Incredulity of Saint Thomas by Caravaggio9:00 AM
Incredulity of Saint Thomas by CaravaggioA little bit of history
Date: 1601 - 1602
Located in Sanssouci's Picture Gallery, Potsdam, Germany
After the Resurrection, Christ appeared among His apostles, but Saint Thomas was absent on this occasion. He doubts that Christ really appeared among them and challenges the Apostles with a skeptical answer: "Unless I see the nail marks in his hands and put my finger where the nails were, and put my hand into his side, I will not believe it."
Later on, Jesus appears once more in the middle of the Apostles and this time Saint Thomas is present. Christ tells him to touch His side as he said he would. Embarassed, Saint Thomas refused. Jesus then takes Thomas' hand and puts in His side. In the end, Jesus says "Because you have seen me, you have believed; blessed are those who have not seen and yet have believed." Saint Thomas answers: "My Lord and my God!"
A little bit of technique
Caravaggio might have had an infamous reputation as a bar brawler, but he sure knew his Bible. Notice Christ's expression. He is not angry or impatient. He looks compassionately at Thomas.

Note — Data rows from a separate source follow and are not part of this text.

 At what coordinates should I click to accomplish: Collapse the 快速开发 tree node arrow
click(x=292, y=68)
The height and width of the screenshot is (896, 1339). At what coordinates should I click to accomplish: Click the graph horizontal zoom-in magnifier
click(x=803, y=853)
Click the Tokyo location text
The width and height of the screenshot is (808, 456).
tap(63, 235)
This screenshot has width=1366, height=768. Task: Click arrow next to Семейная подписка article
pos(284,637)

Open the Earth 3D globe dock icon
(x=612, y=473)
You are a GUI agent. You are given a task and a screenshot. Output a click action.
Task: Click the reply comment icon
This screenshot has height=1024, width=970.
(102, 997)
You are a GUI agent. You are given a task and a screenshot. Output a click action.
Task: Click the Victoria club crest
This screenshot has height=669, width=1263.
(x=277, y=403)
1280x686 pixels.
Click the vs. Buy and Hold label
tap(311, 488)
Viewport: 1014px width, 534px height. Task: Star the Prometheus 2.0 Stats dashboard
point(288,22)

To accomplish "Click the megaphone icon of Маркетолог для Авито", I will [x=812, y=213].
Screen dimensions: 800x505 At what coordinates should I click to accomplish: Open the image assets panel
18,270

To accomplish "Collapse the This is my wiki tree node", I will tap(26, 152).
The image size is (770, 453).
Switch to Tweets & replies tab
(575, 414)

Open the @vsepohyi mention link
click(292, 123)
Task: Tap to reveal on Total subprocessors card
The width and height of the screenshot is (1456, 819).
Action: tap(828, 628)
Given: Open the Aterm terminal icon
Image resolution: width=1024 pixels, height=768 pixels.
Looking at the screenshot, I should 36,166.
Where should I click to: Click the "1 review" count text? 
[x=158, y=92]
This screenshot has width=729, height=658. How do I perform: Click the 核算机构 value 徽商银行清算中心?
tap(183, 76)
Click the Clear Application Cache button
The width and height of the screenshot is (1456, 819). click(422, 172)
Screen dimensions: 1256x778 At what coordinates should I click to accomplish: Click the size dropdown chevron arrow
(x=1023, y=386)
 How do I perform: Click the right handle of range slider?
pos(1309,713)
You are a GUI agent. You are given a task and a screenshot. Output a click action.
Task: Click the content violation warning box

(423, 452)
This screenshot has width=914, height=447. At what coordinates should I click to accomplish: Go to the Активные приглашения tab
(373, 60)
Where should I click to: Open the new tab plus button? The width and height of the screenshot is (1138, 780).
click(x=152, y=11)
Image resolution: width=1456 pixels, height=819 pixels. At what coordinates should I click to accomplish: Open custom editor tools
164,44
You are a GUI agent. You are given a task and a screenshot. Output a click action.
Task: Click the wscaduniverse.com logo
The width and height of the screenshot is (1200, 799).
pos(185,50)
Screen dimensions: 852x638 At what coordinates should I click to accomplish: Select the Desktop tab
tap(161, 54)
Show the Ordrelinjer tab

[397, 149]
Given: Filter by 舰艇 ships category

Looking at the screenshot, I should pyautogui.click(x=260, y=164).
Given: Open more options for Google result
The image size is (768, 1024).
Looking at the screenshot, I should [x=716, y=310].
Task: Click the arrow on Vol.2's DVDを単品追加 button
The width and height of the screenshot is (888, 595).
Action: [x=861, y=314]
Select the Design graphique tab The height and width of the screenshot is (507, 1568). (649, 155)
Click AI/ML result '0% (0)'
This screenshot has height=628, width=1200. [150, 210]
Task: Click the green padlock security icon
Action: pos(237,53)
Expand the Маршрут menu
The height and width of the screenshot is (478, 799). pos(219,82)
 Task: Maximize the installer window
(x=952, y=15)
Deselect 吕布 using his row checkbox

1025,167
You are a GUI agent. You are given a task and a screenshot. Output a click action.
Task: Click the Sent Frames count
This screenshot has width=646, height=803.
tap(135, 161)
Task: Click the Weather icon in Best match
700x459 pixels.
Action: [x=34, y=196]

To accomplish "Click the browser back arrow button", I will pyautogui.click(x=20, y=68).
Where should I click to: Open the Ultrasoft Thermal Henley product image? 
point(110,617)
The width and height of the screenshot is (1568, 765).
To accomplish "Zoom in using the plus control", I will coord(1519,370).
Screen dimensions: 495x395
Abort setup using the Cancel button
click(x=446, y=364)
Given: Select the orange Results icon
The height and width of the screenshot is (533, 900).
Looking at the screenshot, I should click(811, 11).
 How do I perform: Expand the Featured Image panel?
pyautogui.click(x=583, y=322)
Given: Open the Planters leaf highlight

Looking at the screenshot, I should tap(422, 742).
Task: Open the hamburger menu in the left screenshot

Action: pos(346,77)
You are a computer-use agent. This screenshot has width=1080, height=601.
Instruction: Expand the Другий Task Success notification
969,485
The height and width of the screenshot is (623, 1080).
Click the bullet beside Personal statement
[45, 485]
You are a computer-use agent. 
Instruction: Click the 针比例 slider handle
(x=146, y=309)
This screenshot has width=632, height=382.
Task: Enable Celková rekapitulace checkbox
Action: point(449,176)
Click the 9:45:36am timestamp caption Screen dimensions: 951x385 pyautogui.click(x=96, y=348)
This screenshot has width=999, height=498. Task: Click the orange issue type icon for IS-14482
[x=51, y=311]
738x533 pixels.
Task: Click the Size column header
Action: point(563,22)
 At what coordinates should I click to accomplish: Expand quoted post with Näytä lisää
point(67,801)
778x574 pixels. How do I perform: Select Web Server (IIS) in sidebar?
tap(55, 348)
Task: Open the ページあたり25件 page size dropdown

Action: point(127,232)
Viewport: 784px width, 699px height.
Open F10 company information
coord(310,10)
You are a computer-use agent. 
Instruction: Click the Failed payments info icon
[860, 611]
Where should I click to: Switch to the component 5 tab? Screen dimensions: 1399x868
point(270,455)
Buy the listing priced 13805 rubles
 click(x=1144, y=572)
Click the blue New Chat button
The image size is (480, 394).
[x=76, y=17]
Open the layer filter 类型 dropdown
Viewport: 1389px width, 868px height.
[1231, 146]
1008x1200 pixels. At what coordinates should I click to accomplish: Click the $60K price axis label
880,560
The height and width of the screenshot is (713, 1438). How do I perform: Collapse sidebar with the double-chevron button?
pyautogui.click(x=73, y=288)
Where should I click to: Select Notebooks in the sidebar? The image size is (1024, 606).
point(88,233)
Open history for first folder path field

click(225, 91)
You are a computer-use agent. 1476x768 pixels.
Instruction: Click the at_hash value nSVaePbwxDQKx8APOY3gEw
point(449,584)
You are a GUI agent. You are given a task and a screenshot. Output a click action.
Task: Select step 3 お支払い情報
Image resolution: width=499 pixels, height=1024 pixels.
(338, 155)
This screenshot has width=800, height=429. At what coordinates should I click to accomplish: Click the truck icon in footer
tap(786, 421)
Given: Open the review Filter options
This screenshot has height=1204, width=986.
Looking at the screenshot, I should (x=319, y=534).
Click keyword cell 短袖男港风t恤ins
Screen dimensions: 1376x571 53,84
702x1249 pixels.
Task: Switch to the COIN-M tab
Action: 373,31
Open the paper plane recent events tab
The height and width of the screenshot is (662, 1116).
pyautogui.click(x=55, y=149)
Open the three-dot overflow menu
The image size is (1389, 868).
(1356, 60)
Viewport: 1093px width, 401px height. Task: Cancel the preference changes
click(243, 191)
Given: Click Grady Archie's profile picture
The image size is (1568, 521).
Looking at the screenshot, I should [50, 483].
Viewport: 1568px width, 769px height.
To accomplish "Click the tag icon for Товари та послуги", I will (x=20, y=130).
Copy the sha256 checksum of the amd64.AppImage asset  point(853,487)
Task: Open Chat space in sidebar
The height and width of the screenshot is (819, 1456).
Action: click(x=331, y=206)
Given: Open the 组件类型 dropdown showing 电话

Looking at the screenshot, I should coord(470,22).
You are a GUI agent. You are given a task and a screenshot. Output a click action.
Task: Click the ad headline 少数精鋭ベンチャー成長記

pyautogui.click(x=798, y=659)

Saint Thomas, on the other hand, has an expression of utter surprise and shock. I absolutely love this interpretation: "It could also be surprise at the realization that he, too, is also pierced. Indeed, St. Thomas appears to clutch his side as if he becomes aware of a wound at his side as well. And we who wince at this gritty depiction feel a wound at our side as well."1
All the Apostles head's form a circle, giving movement to the painting: we look at one, then to the other, until we reach Christ's wounded chest.
Isn't the presence and expression of the other Apostles amazing? I mean, they had already seen Christ Ressurected, but it's like they took this opportunity to observe more. Human beings are naturally curious and the Apostles were facing Jesus - the one whose actions, if written down, could fill the whole world with books.2
A little bit of enthusiasm
I always felt sorry for Saint Thomas in this episode. At the same time, I feared I might have done the same thing if I were in his situation. Isn't his attitude even praised nowadays?
But through Caravaggio's painting, we are reminded that Christ loves and cares about Thomas despite his incredulity. He even came back and made another apparition for his sake and for the sake of all doubting Thomas out there.
How do you feel about this painting? Do you like other of Caravaggio's paintings?